More like a temporary structure than a portable computer, Rock's enormous Xtreme 840 is to the humble laptop as a mobile classroom is to a tent. Yes, you can theoretically pick both up and explore the world with them, but when it comes to hiking around Europe only one of them is really practicable.
It's huge. A massive, glossy slab of a machine, with brightly lit touch-sensitive controls across the top of the keyboard and a glowing Rock logo in the lid.
The Xtreme 840 is definitely well built; not elegant, but solidly designed. There's not as much attention to detail as you'd get on, say, an Alienware M17, but that's because the chassis itself is an off-the-shelf Clevo affair, which has cropped up in similarly sized models from Rock rivals like Eurocom and Novatech.
That's not necessarily a bad thing, but it does seem odd that no-one who's build a laptop into this case has enabled the eight gaming macro buttons on the left side of the keyboard. They're there, and they look nice, but we've yet to discover how to actually use them. Shame.
The bulk of the Xtreme 840 is down to the excellent 18.4in widescreen, which is bright and evenly lit, as well as sharp and colourful.
Because of the size, there's room to squeeze in not one, but two of the fastest mobile graphics processors currently available: the GeForce GTX280M. That gives it incredible gaming performance – more than enough to run an game at the native 1080p resolution.

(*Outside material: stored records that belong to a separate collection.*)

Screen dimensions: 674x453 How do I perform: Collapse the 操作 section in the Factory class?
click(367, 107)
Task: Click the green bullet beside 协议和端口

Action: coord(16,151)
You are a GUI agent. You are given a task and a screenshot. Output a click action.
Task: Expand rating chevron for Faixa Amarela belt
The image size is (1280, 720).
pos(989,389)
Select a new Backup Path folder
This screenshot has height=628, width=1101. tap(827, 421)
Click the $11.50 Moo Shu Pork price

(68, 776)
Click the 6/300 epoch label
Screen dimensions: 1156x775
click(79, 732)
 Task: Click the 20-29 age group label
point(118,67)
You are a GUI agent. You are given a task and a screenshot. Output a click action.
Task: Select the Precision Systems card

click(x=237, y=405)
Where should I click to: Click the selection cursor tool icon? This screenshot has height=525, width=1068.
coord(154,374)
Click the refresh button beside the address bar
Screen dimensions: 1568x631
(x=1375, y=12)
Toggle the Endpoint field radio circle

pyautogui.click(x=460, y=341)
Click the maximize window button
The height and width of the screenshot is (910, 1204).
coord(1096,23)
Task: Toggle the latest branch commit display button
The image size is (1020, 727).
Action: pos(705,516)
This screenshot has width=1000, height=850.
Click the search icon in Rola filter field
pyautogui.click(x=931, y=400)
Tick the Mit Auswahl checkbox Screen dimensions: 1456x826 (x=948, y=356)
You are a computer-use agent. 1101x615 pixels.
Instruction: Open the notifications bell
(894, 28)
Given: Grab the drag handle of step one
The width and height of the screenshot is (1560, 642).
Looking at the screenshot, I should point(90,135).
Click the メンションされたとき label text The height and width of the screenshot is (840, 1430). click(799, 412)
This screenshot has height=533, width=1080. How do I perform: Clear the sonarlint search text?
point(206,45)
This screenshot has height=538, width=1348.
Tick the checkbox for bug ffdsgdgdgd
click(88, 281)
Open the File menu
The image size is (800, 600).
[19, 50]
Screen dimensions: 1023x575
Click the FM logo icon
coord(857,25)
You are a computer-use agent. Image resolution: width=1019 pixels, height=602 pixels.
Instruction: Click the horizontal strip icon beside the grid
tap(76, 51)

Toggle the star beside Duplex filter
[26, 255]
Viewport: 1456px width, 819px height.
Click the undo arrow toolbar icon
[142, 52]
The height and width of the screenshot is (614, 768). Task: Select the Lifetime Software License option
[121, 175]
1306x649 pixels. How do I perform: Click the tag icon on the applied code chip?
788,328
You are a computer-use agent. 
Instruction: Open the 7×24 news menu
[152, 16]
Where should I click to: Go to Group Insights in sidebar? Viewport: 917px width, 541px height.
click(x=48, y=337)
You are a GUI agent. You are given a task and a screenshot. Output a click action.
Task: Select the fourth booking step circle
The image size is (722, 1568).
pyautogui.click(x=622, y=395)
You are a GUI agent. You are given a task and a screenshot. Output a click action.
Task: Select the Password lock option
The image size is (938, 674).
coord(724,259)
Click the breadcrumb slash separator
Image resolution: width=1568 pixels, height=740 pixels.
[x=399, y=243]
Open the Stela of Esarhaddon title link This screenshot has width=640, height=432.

It's worth bearing in mind that if both graphics chips are turned on, though, this is quite a noisy machine, and the battery life goes from tolerable to bugger all.
Complementing the GPUs is an Intel Core 2 quad-core CPU, making it one of the most powerful all-round notebooks available. It also pushes the price up to almost £3,000.
The good news is that you can opt for a slightly lower specced model, which comes armed with a cheaper processor but the same graphics cards, and knock a third off of the price. You'll sacrifice half of the terabyte of hard drive space for choosing the lower-cost laptop, but it still comes with a Blu-ray drive and some reasonably good speakers, too.
Updates on their way
If you do customise the components into something affordable, there's very little not to like about the 840. The glossy mousepad is hideous: it's both sticky to use and fitted flush with the chassis, so you can't tell when your finger has run off the end without looking down.
Given that this is likely to spend most of its life in one place, though, the chances are that you'll use a normal desktop mouse with it anyway and just turn the trackpad off.
The only thing that really should make you think twice about shelling out for the Xtreme 840 is that Intel's latest mobile processors based on the Core i5 and i7 CPUs should be arriving soon, which may well boast similar performance for a lower price. Until then, though, this is definitely one to consider.